O problema da causalidade
«Talvez um exemplo concreto possa ajudar a compreender o modo como David Hume abordou o problema da causalidade.
Imagine
um bebé a quem os pais sempre tenham dado brinquedos macios e moles
para se entreter. Esse bebé atira frequentemente os brinquedos para fora
do berço, e eles caem no chão com um baque surdo. Um dia, o tio dá-lhe
uma bola de borracha. O bebé examina-a de todos os ângulos, cheira-a,
mete-a na boca, apalpa-a, depois deixa-a cair. Não obstante o exame
cuidadoso a que submeteu a bola, o menino não tem maneira de saber que,
em vez de cair suavemente no chão como os outros brinquedos, ela salta.

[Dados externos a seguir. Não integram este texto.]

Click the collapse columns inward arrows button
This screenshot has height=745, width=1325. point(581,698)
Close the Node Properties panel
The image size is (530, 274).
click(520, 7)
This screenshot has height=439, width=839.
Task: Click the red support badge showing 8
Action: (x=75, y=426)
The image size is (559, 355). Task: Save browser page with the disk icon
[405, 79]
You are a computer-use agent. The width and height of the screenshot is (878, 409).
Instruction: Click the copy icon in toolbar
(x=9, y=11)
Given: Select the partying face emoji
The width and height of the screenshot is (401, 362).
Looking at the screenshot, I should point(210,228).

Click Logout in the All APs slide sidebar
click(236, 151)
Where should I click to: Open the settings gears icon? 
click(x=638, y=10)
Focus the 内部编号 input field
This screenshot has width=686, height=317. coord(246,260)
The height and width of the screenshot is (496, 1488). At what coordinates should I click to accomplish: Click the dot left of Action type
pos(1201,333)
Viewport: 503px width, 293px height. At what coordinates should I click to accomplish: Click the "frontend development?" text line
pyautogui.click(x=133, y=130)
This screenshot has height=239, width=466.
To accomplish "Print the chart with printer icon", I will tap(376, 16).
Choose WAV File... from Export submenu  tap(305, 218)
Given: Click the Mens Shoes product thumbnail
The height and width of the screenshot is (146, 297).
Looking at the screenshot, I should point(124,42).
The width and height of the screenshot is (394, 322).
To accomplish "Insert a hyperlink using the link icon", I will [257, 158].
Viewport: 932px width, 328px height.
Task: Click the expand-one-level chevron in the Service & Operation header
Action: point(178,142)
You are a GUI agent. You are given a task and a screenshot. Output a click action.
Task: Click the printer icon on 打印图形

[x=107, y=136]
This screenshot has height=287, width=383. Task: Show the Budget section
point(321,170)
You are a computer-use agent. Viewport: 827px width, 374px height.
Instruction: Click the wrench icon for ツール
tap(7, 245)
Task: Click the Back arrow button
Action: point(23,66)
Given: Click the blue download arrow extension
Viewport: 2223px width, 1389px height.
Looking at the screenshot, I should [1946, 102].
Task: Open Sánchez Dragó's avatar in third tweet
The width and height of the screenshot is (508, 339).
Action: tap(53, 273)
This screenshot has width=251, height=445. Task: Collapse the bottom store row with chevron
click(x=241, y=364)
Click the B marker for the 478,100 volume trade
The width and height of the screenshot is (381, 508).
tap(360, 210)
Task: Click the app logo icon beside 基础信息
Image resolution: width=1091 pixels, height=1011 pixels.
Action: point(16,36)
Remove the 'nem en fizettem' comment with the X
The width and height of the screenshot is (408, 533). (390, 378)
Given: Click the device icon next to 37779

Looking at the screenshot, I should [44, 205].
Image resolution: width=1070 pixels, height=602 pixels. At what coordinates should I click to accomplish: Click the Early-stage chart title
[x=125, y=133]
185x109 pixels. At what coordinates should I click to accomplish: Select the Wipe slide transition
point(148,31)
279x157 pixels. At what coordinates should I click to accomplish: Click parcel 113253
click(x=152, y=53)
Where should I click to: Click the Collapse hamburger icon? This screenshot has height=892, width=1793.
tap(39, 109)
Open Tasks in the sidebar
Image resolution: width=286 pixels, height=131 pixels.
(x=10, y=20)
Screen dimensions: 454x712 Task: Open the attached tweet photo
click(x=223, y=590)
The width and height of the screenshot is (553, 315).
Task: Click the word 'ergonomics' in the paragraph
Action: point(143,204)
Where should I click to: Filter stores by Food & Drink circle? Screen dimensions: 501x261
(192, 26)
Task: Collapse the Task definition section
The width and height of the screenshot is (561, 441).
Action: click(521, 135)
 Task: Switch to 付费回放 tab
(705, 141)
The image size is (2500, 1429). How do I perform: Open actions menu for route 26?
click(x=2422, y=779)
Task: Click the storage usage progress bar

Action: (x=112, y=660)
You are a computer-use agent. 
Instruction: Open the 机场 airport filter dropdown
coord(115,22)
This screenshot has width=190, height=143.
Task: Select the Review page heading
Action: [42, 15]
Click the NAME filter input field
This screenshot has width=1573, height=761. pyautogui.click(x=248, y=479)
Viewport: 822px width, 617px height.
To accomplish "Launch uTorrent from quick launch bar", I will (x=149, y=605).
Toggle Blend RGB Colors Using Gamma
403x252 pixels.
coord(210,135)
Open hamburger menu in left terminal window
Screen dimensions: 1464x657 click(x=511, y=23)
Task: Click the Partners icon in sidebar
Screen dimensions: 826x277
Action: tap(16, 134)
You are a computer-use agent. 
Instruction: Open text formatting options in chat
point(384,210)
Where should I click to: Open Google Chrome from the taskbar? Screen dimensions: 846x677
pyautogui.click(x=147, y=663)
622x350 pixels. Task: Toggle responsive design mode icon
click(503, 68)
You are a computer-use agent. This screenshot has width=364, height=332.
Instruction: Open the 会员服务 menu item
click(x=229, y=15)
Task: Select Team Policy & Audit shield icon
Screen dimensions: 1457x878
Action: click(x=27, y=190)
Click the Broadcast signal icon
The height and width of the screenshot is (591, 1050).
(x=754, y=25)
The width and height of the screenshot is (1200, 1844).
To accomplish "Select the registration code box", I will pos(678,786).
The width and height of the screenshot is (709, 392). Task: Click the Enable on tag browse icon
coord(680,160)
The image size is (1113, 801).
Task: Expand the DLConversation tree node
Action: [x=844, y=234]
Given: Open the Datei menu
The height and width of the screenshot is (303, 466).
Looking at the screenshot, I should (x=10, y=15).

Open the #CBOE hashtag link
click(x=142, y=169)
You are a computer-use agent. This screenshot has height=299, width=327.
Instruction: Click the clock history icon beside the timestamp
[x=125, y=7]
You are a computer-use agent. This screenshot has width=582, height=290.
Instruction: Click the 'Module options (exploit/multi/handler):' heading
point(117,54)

Só pelo exame de uma coisa, diz-nos Hume constantemente, não poderemos
dizer quais os efeitos que ela pode produzir. Só podemos determinar as
suas consequências em resultado da experiência.
Imagine
agora que o tio do menino ficou à espera de ver como brincaria ele com o
seu presente. Quando o tio vê a bola cair, espera que ela salte. Se
você lhe perguntar o que fez a bola saltar, ele responderá: ‘O meu
sobrinho deixou-a cair’; ou ainda: ´Há uma conexão necessária entre
deixar cair uma bola e ela saltar’.
Mas Hume
faz uma pergunta mais profunda. Qual é a experiência que o tio tem e que
falta à criança? O tio faz uso de conceitos como ´causa’ e ‘conexão
necessária’. Se não se tratar apenas de palavras vazias, têm de se
reportar de algum modo à experiência. Mas qual é, no caso presente, a
experiência? A experiência do tio difere da experiência do sobrinho em
quê?
A diferença consiste, para Hume, num facto
simples. Ao contrário do sobrinho, o tio pôde observar, num grande
número de casos, primeiro uma bola de borracha cair ao chão e, depois, o
salto que ela dá. Na verdade, nunca na sua experiência houve um só caso
em que uma bola de borracha tenha sido deixada cair numa superfície
dura sem saltar, ou uma bola de borracha tenha começado a saltar sem
primeiro ter caído ou ter sido atirada. Segundo Hume, há uma ‘conjunção
constante’ entre a queda da bola e o salto que dá.
Mas
como é que essa diferença de experiências entre o tio e o sobrinho
engendra conceitos como ´causa’ e ‘conexão necessária’? O tio viu uma
bola de borracha cair ao chão e saltar em muitas ocasiões, enquanto o
sobrinho só viu isso acontecer uma vez. Todavia, o tio não viu nada que o
sobrinho não tivesse visto também, apenas teve mais vezes a mesma
sequência de experiências. Ambos observam que uma bola cai e depois
salta – nada mais. O tio, porém, acredita que há uma conexão necessária
entre a bola cair e saltar. E isto não é alguma coisa que ele encontre
na sua experiência; a sua experiência é a mesma que a do sobrinho, só
que se repetiu muitas vezes. Então, donde vem a ideia de uma conexão
necessária, de uma ligação causal, se nunca foi diretamente observada?
A
ideia de que existem conexões causais entre os acontecimentos tem um
papel importante no modo como compreendemos o mundo. Mas, quando vamos
atrás desta ideia com seriedade , descobrimos que a conexão causal não é
uma coisa que tenhamos alguma vez observado concretamente. Podemos
dizer que o acontecimento A causa o acontecimento B , mas, quando
examinamos a situação, descobrimos que é o acontecimento A seguido do
acontecimento B aquilo que de facto observámos. Não existe uma terceira
entidade, uma ligação causal, que também seja observada. Donde vem então
essa ideia?»
Adapatado a partir de: Bryan Magee, Os grandes filósofos, Editorial Presença, Lisboa, 1989, pp. 141-143
1. De acordo com o texto, a relação causa efeito parece-nos uma relação necessária mas não é. Porquê?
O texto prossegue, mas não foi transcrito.